◆ Extrait du document
Le grand handicap du mouvement aouniste: Aoun!
Je n'insisterai pas sur les crises de colère du personnage, et ses cris pour ramener l'ordre dans la salle, qu'il servit en guise de remerciements à toutes les personnes venues lui souhaiter la bienvenue à l'aéroport. Finalement, chacun a sa façon d'exprimer sa gratitude et sa joie. J'évoquerai juste cette phrase de son premier discours de retour, une phrase dont je me rappelle très bien car elle sonne fort dans l'oreille comme une insulte:
« La mort de Hariri a accéléré le processus de libération que nous avons entrepris »...
Est-il possible de dire une chose pareille? Cela faisait à peine quelques mois qu'un grand citoyen Libanais était mort (c'était presque l'équivalent d'un Bachir Gemayel), et c'est avec cette légèreté, cette absence totale de décence humaine qu'il parle de l'évènement? Lorsque je pose la question à un ami CPL, sa réponse est en général:
- « Euh!... Oui, c'est parce que les autres ne sont pas venus le recevoir à l'aéroport. »

◆ Données enregistrées
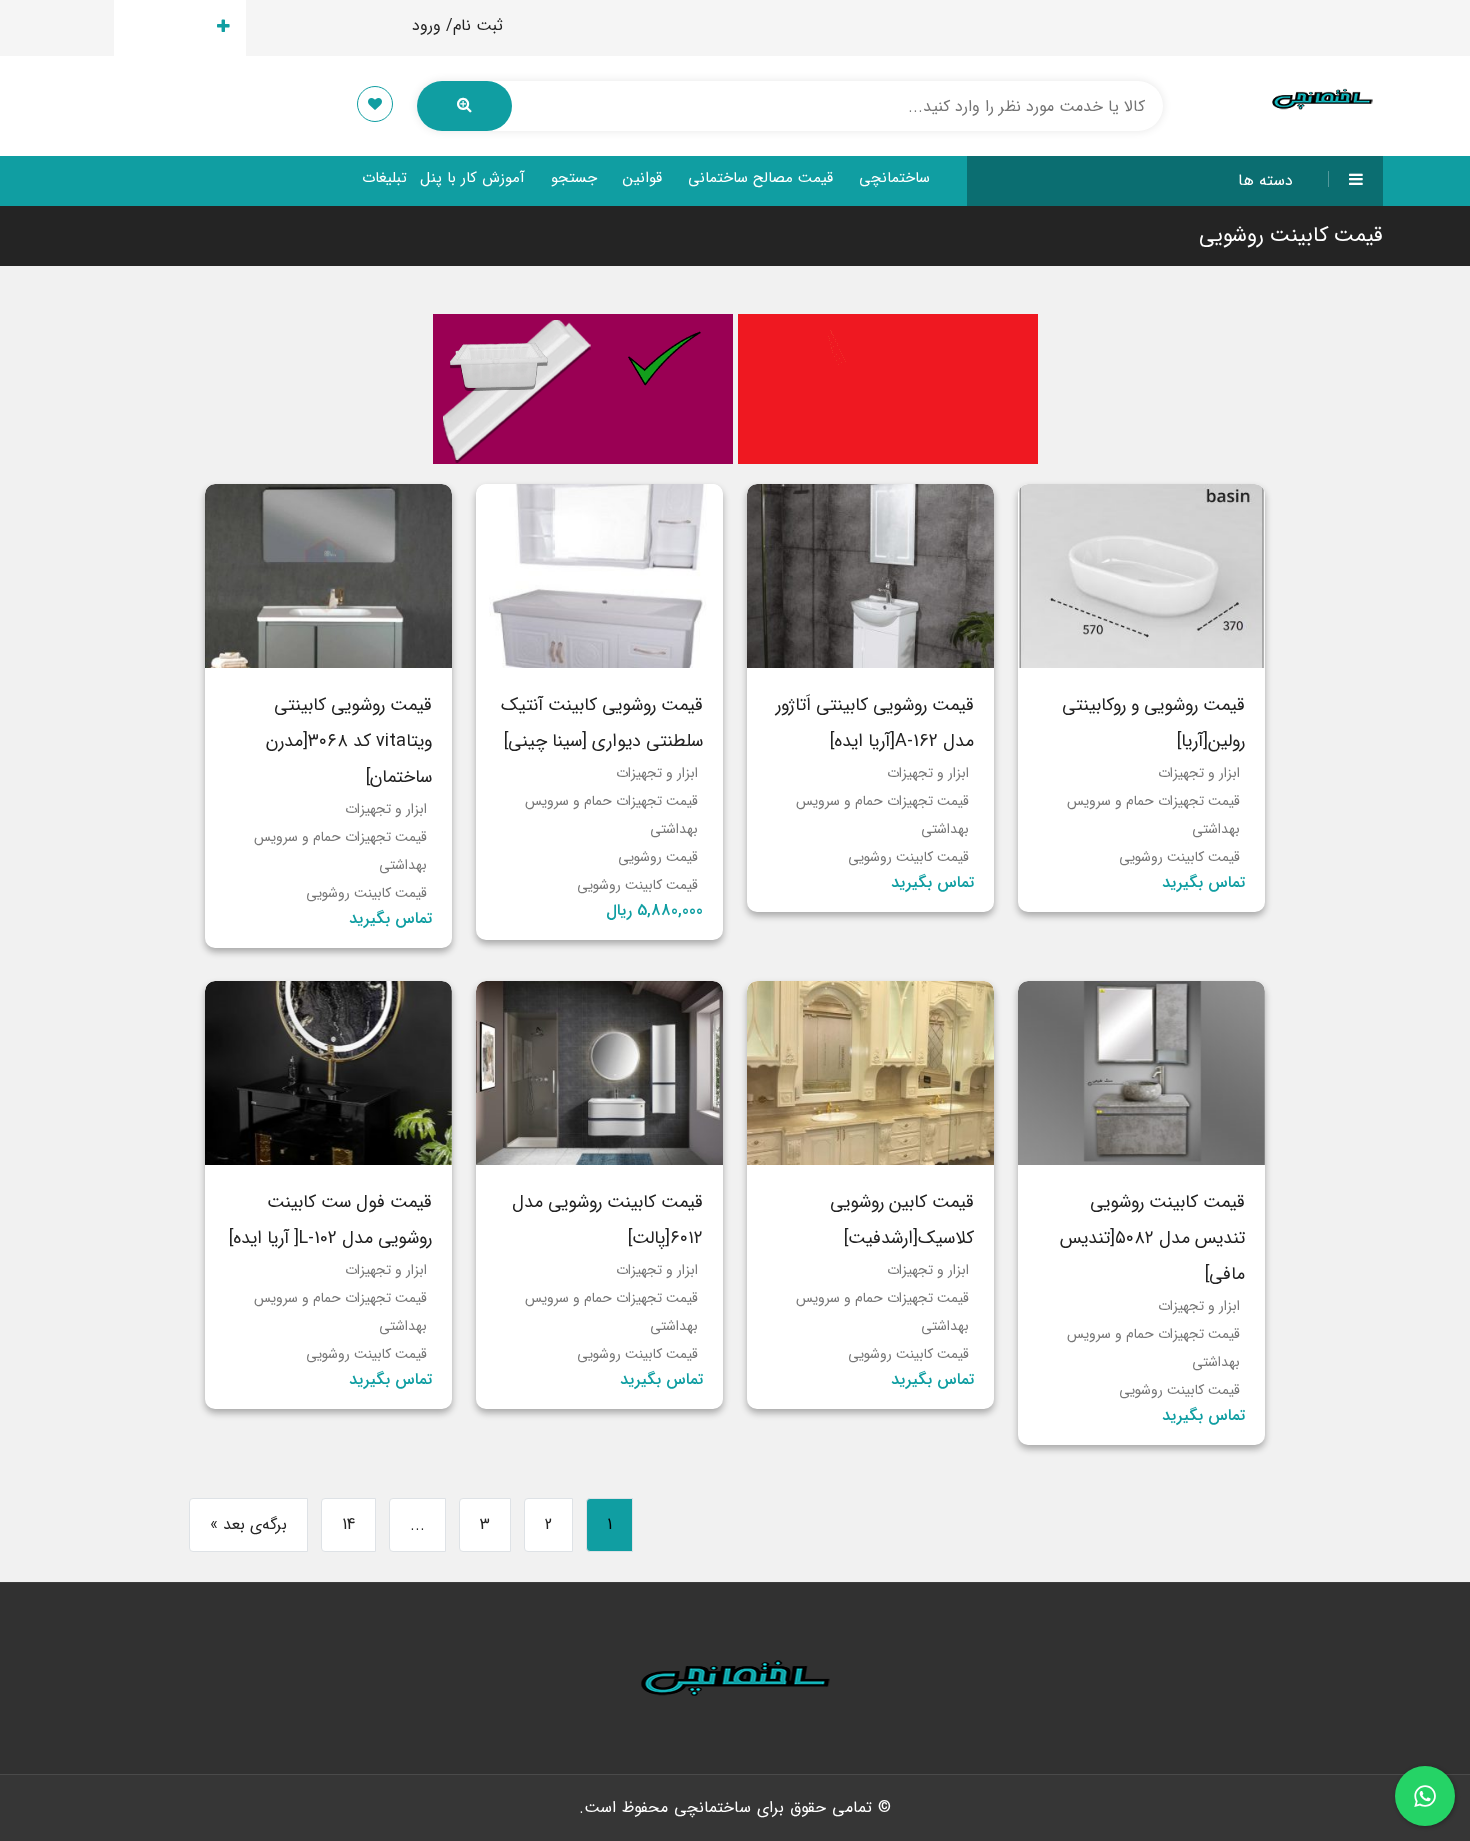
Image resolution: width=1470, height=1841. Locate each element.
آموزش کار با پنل (472, 178)
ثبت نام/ (474, 25)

◆ Consigne
Pour chacune des affirmations suivantes, indiquez par oui ou par non si elle concorde avec le billet sur Aoun, en citant mot pour mot le passage qui tranche. (a) L'auteur rapporte une phrase tirée du premier discours d'Aoun après son retour. (b) Selon l'auteur, Hariri était mort depuis plusieurs années lorsque cette phrase a été prononcée. (c) L'ami du CPL explique cette phrase par l'absence des autres à l'aéroport. Le listing n'a aucun lien avec le billet sur Aoun.

◆ Corrigé
(a) Oui : « J'évoquerai juste cette phrase de son premier discours de retour ».
(b) Non : « Cela faisait à peine quelques mois qu'un grand citoyen Libanais était mort ».
(c) Oui : « c'est parce que les autres ne sont pas venus le recevoir à l'aéroport ».